= What is expected =
Every record must be copied exactly, from first line to last.

= Source records =
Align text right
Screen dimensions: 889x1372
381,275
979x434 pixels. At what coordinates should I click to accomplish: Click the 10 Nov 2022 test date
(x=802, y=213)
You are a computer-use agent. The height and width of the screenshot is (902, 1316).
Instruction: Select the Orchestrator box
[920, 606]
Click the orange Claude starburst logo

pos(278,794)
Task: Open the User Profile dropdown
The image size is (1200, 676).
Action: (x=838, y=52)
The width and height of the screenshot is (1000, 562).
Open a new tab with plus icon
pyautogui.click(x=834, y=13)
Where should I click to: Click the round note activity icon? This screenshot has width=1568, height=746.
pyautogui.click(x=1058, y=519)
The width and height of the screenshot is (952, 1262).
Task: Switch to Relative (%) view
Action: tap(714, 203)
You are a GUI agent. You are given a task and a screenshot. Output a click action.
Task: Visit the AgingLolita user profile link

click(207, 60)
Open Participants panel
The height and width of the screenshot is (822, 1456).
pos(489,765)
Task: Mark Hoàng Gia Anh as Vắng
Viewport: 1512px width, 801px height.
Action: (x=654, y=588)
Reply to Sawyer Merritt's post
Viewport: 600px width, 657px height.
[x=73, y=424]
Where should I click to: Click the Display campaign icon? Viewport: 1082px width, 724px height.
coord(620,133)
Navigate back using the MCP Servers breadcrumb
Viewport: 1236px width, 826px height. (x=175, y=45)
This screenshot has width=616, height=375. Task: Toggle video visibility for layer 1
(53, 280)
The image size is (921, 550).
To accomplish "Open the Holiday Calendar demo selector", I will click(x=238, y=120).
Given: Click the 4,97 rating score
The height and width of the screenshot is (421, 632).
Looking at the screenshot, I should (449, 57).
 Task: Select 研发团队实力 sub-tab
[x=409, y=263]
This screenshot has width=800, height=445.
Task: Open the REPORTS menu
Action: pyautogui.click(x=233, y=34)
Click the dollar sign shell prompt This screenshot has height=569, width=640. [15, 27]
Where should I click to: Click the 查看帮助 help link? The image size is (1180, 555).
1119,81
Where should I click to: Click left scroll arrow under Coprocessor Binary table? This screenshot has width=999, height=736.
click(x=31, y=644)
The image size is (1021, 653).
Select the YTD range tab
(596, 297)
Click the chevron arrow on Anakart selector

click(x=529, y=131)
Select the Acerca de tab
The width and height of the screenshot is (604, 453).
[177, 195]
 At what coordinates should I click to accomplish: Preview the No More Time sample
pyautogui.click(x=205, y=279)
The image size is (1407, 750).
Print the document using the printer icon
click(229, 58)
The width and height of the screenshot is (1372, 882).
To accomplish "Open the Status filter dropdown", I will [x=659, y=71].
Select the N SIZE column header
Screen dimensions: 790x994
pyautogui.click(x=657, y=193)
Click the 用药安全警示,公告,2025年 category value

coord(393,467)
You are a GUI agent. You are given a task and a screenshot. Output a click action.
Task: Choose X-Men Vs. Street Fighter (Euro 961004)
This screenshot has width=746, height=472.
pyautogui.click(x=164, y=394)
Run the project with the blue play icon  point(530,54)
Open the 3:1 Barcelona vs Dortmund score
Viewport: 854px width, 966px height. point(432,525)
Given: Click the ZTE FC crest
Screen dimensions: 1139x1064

= Completed exercise =
Align text right
Screen dimensions: 889x1372
381,275
979x434 pixels. At what coordinates should I click to accomplish: Click the 10 Nov 2022 test date
(x=802, y=213)
You are a computer-use agent. The height and width of the screenshot is (902, 1316).
Instruction: Select the Orchestrator box
[920, 606]
Click the orange Claude starburst logo

pos(278,794)
Task: Open the User Profile dropdown
The image size is (1200, 676).
Action: (x=838, y=52)
The width and height of the screenshot is (1000, 562).
Open a new tab with plus icon
pyautogui.click(x=834, y=13)
Where should I click to: Click the round note activity icon? This screenshot has width=1568, height=746.
pyautogui.click(x=1058, y=519)
The width and height of the screenshot is (952, 1262).
Task: Switch to Relative (%) view
Action: tap(714, 203)
You are a GUI agent. You are given a task and a screenshot. Output a click action.
Task: Visit the AgingLolita user profile link

click(207, 60)
Open Participants panel
The height and width of the screenshot is (822, 1456).
pos(489,765)
Task: Mark Hoàng Gia Anh as Vắng
Viewport: 1512px width, 801px height.
Action: (x=654, y=588)
Reply to Sawyer Merritt's post
Viewport: 600px width, 657px height.
[x=73, y=424]
Where should I click to: Click the Display campaign icon? Viewport: 1082px width, 724px height.
coord(620,133)
Navigate back using the MCP Servers breadcrumb
Viewport: 1236px width, 826px height. (x=175, y=45)
This screenshot has width=616, height=375. Task: Toggle video visibility for layer 1
(53, 280)
The image size is (921, 550).
To accomplish "Open the Holiday Calendar demo selector", I will click(x=238, y=120).
Given: Click the 4,97 rating score
The height and width of the screenshot is (421, 632).
Looking at the screenshot, I should (449, 57).
 Task: Select 研发团队实力 sub-tab
[x=409, y=263]
This screenshot has width=800, height=445.
Task: Open the REPORTS menu
Action: pyautogui.click(x=233, y=34)
Click the dollar sign shell prompt This screenshot has height=569, width=640. [15, 27]
Where should I click to: Click the 查看帮助 help link? The image size is (1180, 555).
1119,81
Where should I click to: Click left scroll arrow under Coprocessor Binary table? This screenshot has width=999, height=736.
click(x=31, y=644)
The image size is (1021, 653).
Select the YTD range tab
(596, 297)
Click the chevron arrow on Anakart selector

click(x=529, y=131)
Select the Acerca de tab
The width and height of the screenshot is (604, 453).
[177, 195]
 At what coordinates should I click to accomplish: Preview the No More Time sample
pyautogui.click(x=205, y=279)
The image size is (1407, 750).
Print the document using the printer icon
click(229, 58)
The width and height of the screenshot is (1372, 882).
To accomplish "Open the Status filter dropdown", I will [x=659, y=71].
Select the N SIZE column header
Screen dimensions: 790x994
pyautogui.click(x=657, y=193)
Click the 用药安全警示,公告,2025年 category value

coord(393,467)
You are a GUI agent. You are given a task and a screenshot. Output a click action.
Task: Choose X-Men Vs. Street Fighter (Euro 961004)
This screenshot has width=746, height=472.
pyautogui.click(x=164, y=394)
Run the project with the blue play icon  point(530,54)
Open the 3:1 Barcelona vs Dortmund score
Viewport: 854px width, 966px height. point(432,525)
Given: Click the ZTE FC crest
Screen dimensions: 1139x1064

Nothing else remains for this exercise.